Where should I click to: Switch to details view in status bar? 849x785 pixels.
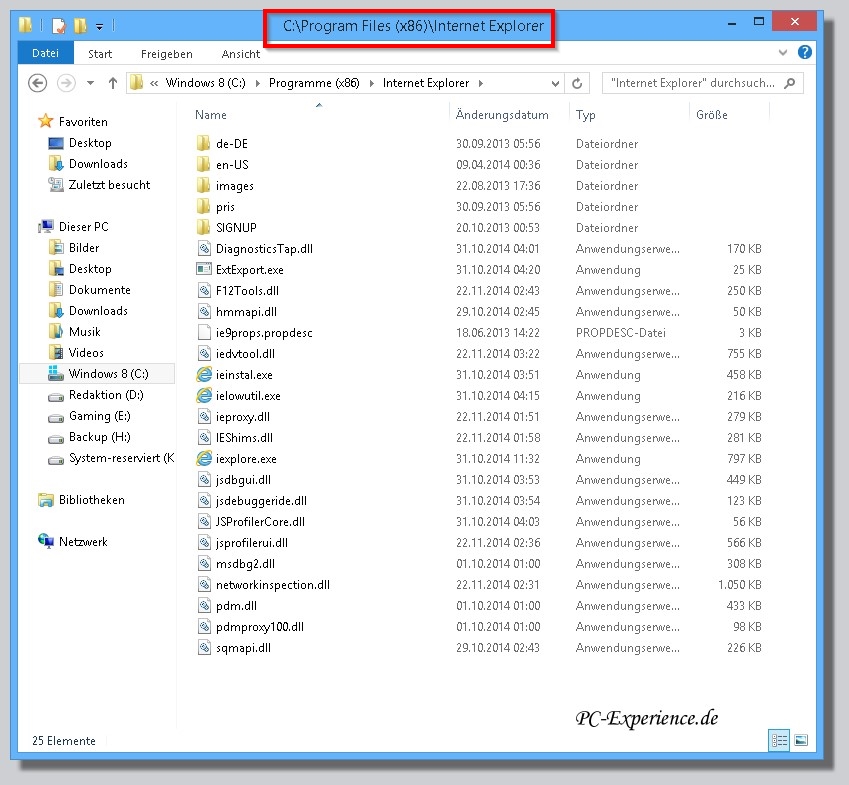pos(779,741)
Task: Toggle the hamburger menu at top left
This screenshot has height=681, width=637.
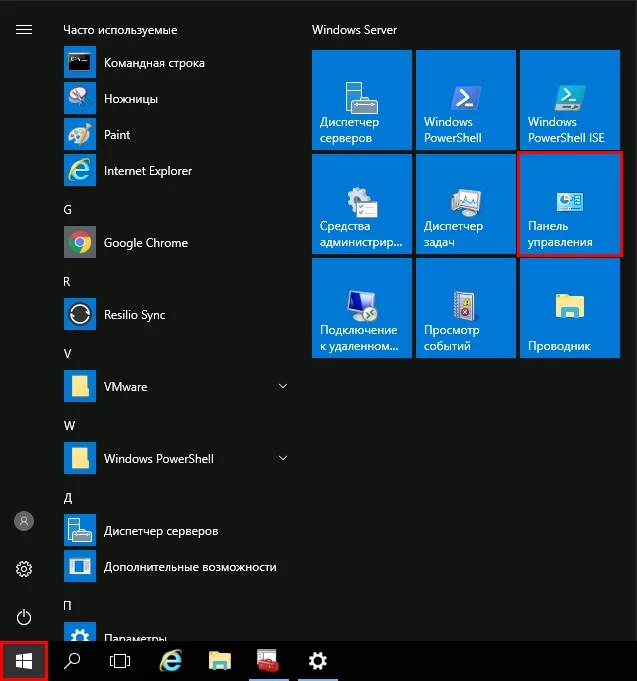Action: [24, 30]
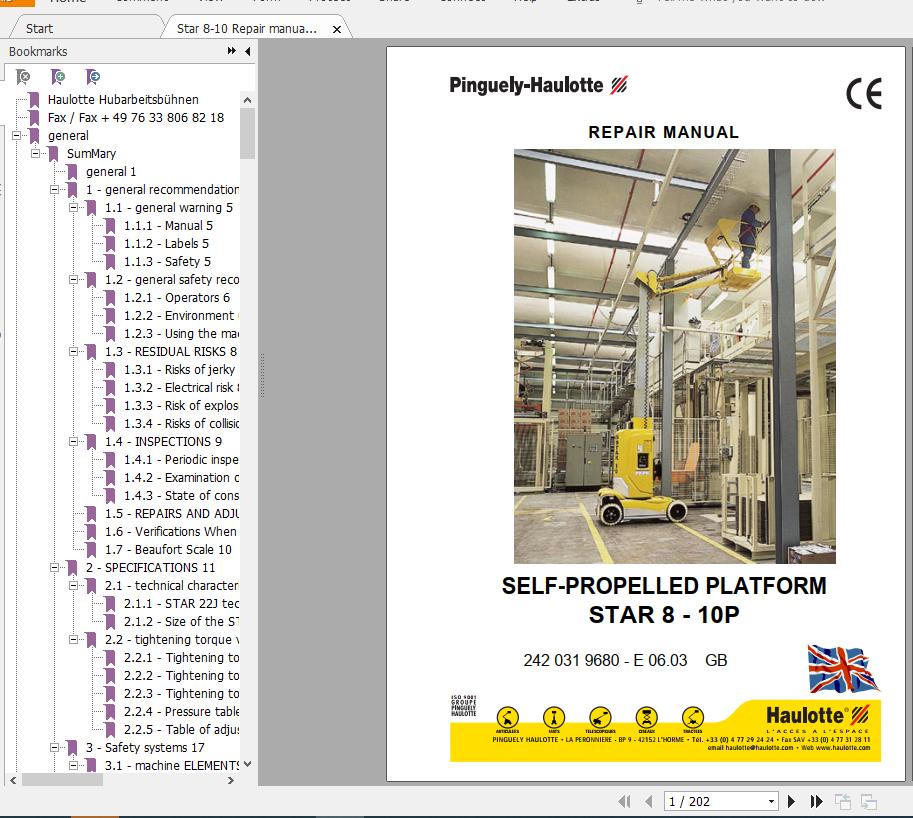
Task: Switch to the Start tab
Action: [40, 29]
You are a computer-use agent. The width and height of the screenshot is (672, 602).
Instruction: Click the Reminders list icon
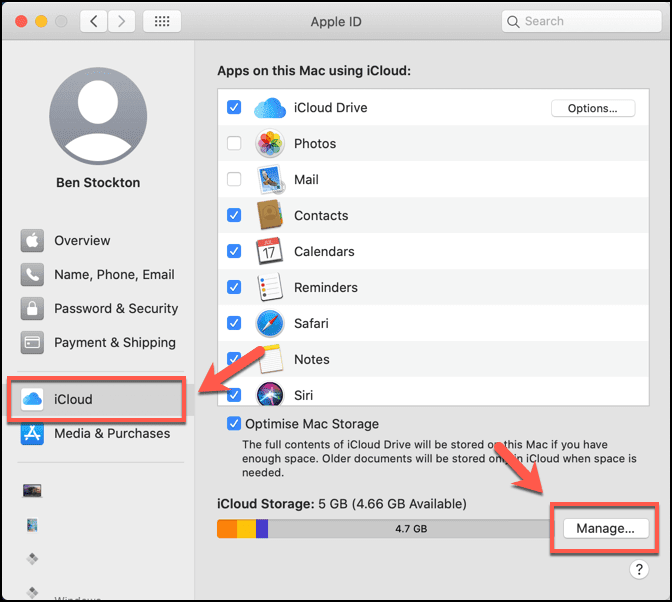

▶ _What needs to be done_: Pick out every line in the rows above that contains the string "screenshot" and copy each one. Case counts.

▶ _Completed task_:
This screenshot has height=681, width=637.
You are a computer-use agent. The width and height of the screenshot is (672, 602).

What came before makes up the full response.